Spring in the Tarkine is a wonderful time to connect with its wild animals and their habitats. The button grass plains come to life; rare native orchids flower and other plant life blooms. Bird life is also active with the endangered Orange Bellied Parrot frequenting the Tarkine on their way south to breed. Tasmanian Devil pups emerge from their winter dens seeking nourishment. The quality of light is magic during this time of the year, so those chasing that perfect wilderness image will have plenty of visual material to capture. Walking is comfortable during spring; however the weather can change very quickly, so you must be well prepared and do your research – you can also visit our FAQ page for tips.

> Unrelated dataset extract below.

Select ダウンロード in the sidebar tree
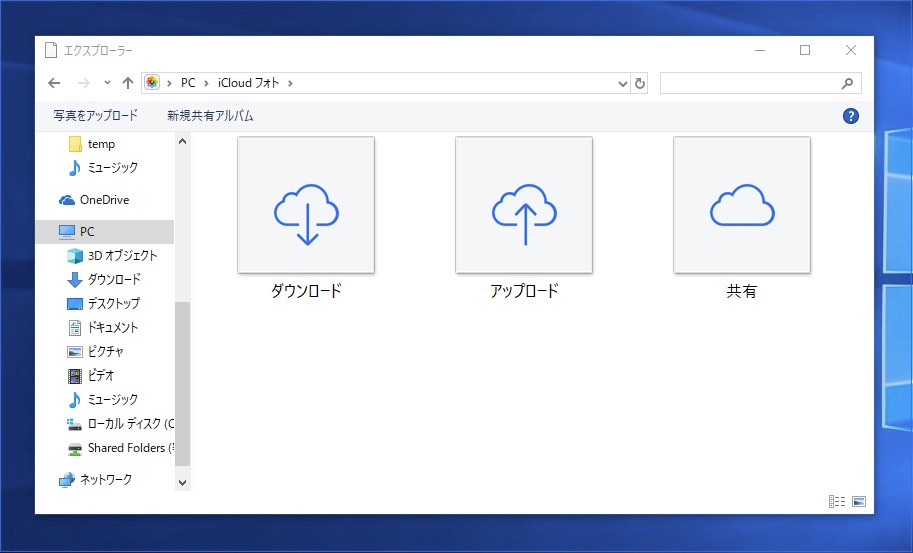Viewport: 913px width, 553px height. tap(114, 280)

Day 1 – Waratah’s wild country
Head to Waratah via the Hellyer Gorge. Stop here for a picnic and enjoy the crisp waters of the Hellyer River, and the enchantment this thickly forested gorge has to offer. When you reach Waratah, perched on the edge of the Tarkine’s eastern plateau, you will sense the vastness of its mountain ranges and valleys. Head to the Tarkine Interpretation Centre & Gallery in the middle of town and familiarise yourself with this precious place. Take a short walk from here to Mount Bischoff and view the mine workings. Search through the designated fossicking area and pick up our own piece of gemstone.

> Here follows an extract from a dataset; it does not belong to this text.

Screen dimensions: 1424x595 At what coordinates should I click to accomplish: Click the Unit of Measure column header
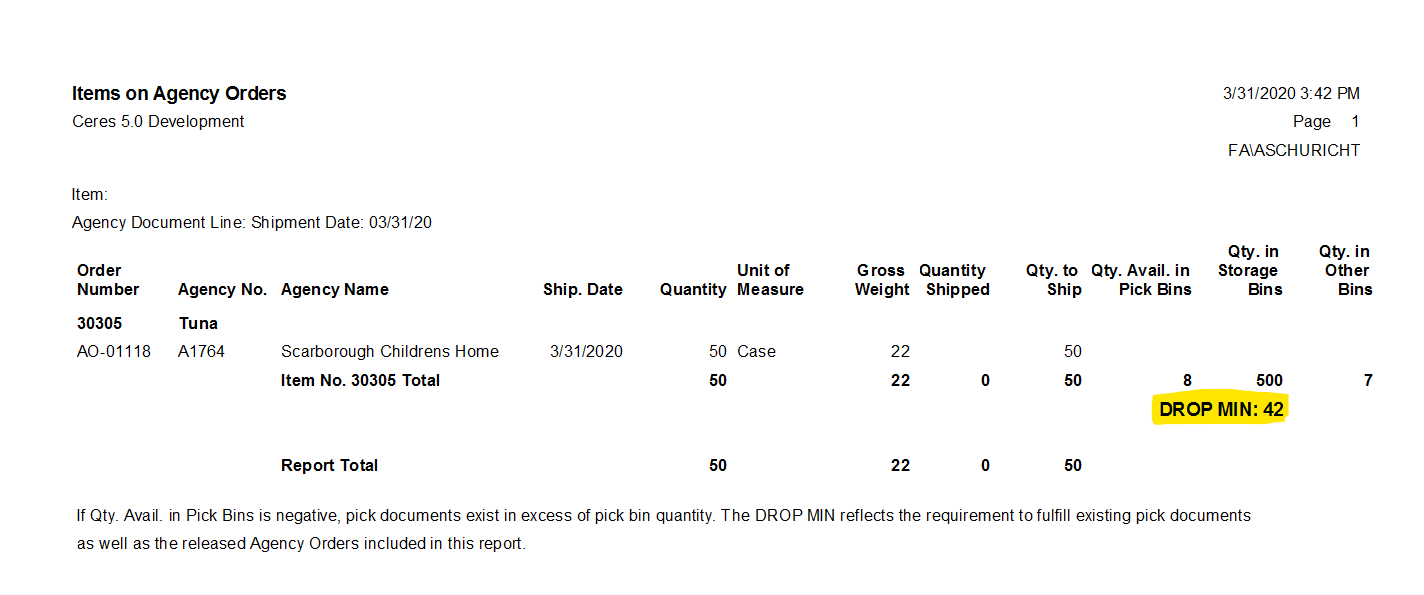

For those with more time and energy head down and explore the abandoned town of Magnet either on foot or on your mountain bike.
Day 2 – Mt Donaldson & the Pieman River
Go south to Corinna and enjoy the atmosphere of this quaint green-friendly village. Book into your eco cabin, put on your walking boots and head to Mt Donaldson. This walk is worth the half day effort, as you will be astounded by the beauty of the rolling Tarkine mountain ranges and vision of the Pieman River stretching out to the coast, particularly at the summit (take your downloaded walking notes and map with you).

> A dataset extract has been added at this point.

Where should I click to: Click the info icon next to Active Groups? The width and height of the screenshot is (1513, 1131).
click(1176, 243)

After dinner, take a quiet stroll along the banks of the Whyte River. The serenity is only broken by the occasional bird call and trout jumping in the soft evening light.
Day 3 – Arthur River coast
Head north to Arthur River and stop at the Longback for a half hour easy walk. Get your bearings from this amazing lookout and see the ancient savannah-like landscape; one of the best views of the Tarkine.
Continue north and arrive at the Edge of the World lookout, where the power of the Tarkine coast is in action. Huge waves have been pounding this coast for millennia. From here you can see Australia Rock at the mouth of the Arthur River being constantly blasted by the waves. Further on you will see Church Rock and the northern coast of the mouth, a great destination for guided night Tasmanian Devil viewing (remember to book early).
Spend the afternoon exploring the coast on either side of the river mouth. You may see our shy shore birds, nesting and forging along the shoreline. This part of the Tarkine is frequented by Wedge Tailed Eagles, often in pairs. The rush of fresh air provides them with plenty of uplift for their graceful cruising.
Retire to your cosy self-contained accommodation and enjoy watching the sun set over the vast Southern Ocean.
Day 4 – Church Rock
There is a lovely walk north of the river along the coast to Church Rock or further on to the Bluff Hill Point lighthouse (see the downloadable map and notes). Beginning at first light may reward you with a glimpse of wallabies, wombats, and even a Tasmanian Devil. The ancient rocky outcrops will astound you with their beauty and majesty – a photographer’s delight.
Day 5 – Home
If you have the time, stay another day and take an Arthur River cruise, where you will be shown the river and the rainforest by your experienced guides.